**Task item**
Scan the material below for lines with the word "computer" and reply with how many there are, nothing else.

**Supplied material**
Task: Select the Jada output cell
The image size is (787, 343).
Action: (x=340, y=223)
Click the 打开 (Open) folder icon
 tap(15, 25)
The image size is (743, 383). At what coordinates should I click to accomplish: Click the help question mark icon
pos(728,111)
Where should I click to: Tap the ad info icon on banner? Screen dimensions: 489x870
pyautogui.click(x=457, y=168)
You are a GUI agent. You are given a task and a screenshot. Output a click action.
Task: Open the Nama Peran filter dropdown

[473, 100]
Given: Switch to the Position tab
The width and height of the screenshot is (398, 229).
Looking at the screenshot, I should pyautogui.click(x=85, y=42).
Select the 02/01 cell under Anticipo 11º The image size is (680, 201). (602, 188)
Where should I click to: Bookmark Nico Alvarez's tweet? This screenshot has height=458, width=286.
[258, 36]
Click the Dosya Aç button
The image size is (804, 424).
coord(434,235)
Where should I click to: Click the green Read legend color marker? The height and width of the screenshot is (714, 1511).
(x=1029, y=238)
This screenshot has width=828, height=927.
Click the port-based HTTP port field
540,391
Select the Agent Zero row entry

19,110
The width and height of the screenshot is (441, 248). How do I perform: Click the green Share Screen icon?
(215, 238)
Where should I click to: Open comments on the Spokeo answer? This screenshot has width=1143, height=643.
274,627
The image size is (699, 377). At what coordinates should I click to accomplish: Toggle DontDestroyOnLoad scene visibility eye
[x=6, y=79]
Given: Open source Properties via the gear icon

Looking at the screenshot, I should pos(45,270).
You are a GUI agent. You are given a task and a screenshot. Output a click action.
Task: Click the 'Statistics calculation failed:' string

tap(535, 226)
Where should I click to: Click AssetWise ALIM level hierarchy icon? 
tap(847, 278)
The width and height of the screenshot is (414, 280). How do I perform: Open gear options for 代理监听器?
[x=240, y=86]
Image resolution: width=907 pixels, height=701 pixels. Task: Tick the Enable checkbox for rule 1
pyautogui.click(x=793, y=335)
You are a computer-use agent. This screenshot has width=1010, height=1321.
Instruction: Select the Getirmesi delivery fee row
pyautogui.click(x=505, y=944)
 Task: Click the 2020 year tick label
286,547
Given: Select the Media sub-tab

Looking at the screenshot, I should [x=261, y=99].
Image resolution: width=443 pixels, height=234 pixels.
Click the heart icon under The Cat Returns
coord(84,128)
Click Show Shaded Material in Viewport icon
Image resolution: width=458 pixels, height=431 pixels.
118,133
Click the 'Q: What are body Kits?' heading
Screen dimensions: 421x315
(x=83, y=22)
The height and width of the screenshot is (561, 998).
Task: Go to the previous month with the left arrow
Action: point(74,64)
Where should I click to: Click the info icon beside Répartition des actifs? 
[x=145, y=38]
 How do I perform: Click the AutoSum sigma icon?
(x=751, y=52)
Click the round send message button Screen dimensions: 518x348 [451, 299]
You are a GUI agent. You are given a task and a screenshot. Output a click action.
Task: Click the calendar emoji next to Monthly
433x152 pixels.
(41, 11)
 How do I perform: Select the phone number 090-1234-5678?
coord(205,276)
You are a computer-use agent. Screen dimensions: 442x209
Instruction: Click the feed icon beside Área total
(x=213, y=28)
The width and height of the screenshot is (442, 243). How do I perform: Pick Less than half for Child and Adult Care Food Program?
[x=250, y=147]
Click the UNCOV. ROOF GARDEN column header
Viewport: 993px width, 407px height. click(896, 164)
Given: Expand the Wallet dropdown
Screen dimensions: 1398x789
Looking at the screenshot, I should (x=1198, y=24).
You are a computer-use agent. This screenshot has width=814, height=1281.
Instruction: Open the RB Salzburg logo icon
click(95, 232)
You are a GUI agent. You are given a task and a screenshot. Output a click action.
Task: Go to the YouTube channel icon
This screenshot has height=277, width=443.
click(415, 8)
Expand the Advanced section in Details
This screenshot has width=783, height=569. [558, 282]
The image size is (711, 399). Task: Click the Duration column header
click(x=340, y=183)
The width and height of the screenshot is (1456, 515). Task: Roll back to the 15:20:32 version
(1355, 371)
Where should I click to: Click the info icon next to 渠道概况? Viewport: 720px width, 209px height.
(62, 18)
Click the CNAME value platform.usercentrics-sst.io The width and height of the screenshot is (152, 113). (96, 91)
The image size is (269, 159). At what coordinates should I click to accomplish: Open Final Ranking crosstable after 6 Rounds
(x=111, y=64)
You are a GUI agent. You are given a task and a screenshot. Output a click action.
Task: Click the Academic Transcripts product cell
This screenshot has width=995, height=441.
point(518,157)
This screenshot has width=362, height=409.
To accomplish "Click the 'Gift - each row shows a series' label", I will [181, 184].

**Result**
3